To be honest, the damage a drone could do to a nuclear facility would be to the physical plant rather then hardened structures such as the containment chamber or backup generator building, but just doing that much carries a decided fear factor. Still, that’s all. One can imagine far more wreckage – and a frightening toll in human life – from other potential targets.
Drone fly-overs cross from an industrial concern to a government and military issue. No industrial facility is itself a military installation, but an attack on one will bring a response from the military. Terrorists have the same status as foreign combatants and become a federal and military issue.* And then there’s the government.
The Federal Aviation Administration calls drones unmanned aircraft systems (UAS).
The proposed rule would require an operator to maintain visual line of sight of a small UAS. The rule would allow, but not require, an operator to work with a visual observer who would maintain constant visual contact with the aircraft.
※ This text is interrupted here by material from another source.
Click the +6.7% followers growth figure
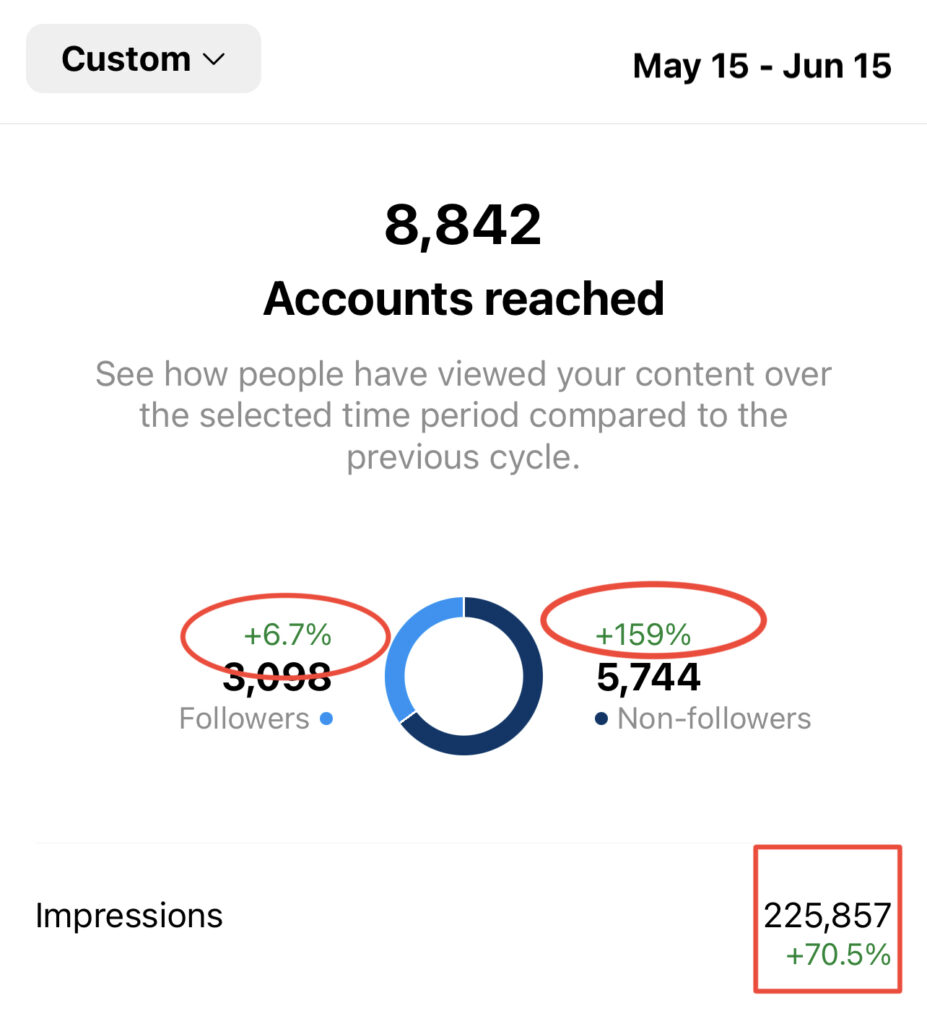This screenshot has width=927, height=1024. pos(287,635)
The operator would still need to be able to see the UAS with unaided vision (except for glasses). The FAA is asking for comments on whether the rules should permit operations beyond line of sight, and if so, what the appropriate limits should be.
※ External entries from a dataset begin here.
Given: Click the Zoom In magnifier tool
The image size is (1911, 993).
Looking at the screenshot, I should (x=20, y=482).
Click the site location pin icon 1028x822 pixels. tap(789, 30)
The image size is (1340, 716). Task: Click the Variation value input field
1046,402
The FAA wants to allow maximum flexibility in drone use, which is reflected here, but includes this, too:
Operators must stay out of airport flight paths and restricted airspace areas, and obey any FAA Temporary Flight Restrictions (TFRs).
Domestic, or should I say domesticated, drones are used for all kinds of helpful purposes. Nuclear facilities use them to help with maintenance, for example, and delivery companies such as Federal Express have looked into their potential.
So laying down markers for the legitimate use of drones is important. The FAA’s proposed rules also provide ways to prosecute illegitimate uses of drones. Even if drones have no means to do anything truly dire at a nuclear energy plant, they could still make a mess and inflame the public. That has to be taken seriously – and it is.
* I believe a similar approach is what the French are now considering. French nuclear plants are already government operations, so there are differences in their operation that I can’t speak to.
NEI’s Director – Security Dave Kline helped considerably with this post.